3. The Brits have arrived. And they're staying.

Product from the BBC -- "The Office," "Downton Abbey" -- has been gold for many American channels. The newest entry is the anticipated remake of "Broadchurch," with David Tennant ("Dr. Who") reprising his role as a detective in "Gracepoint" (Fox) alongside Anna Gunn.

4. Comic books are a continued source of inspiration.

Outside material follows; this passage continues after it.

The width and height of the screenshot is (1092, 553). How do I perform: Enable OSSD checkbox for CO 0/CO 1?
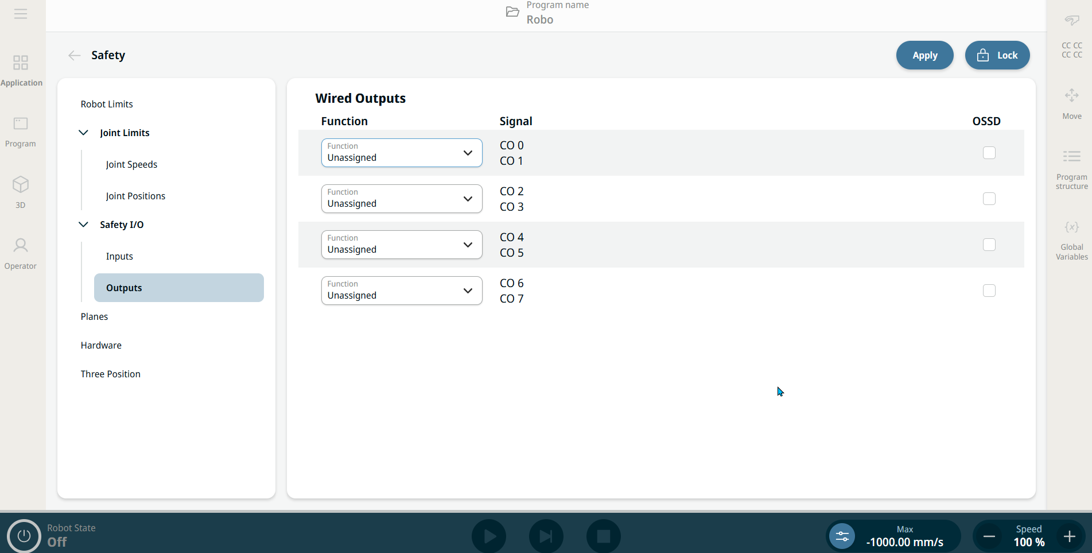989,153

With "The Walking Dead" (AMC) surprisingly lively in its ratings and "Marvel's Agents of S.H.I.E.L.D." (ABC) filming season two, comic books find ever more shelf space on TV. Good continues to fight evil in "The Flash" (The CW), a spinoff of "The Arrow," which premiered in 2012. And for anyone who loves a good origin story, meet Jim Gordon before he was Batman's commissioner in "Gotham" (Fox).

5. Sitcoms are still struggling for relevance.

The noted exception appears to be "Black-ish," which sees Anthony Anderson ("Law & Order") as a dad struggling with his racial identity. Plenty of others appear, based on the trailers, to be nth-generation attempts to rekindle the magic occasionally found in group of friends hanging out, talking about nothing. In the best cases, such shows manage to strike a cultural chord. "Selfie" (ABC) may do that, but it seems more likely to go the way of "Friends with Better Lives." And Myspace.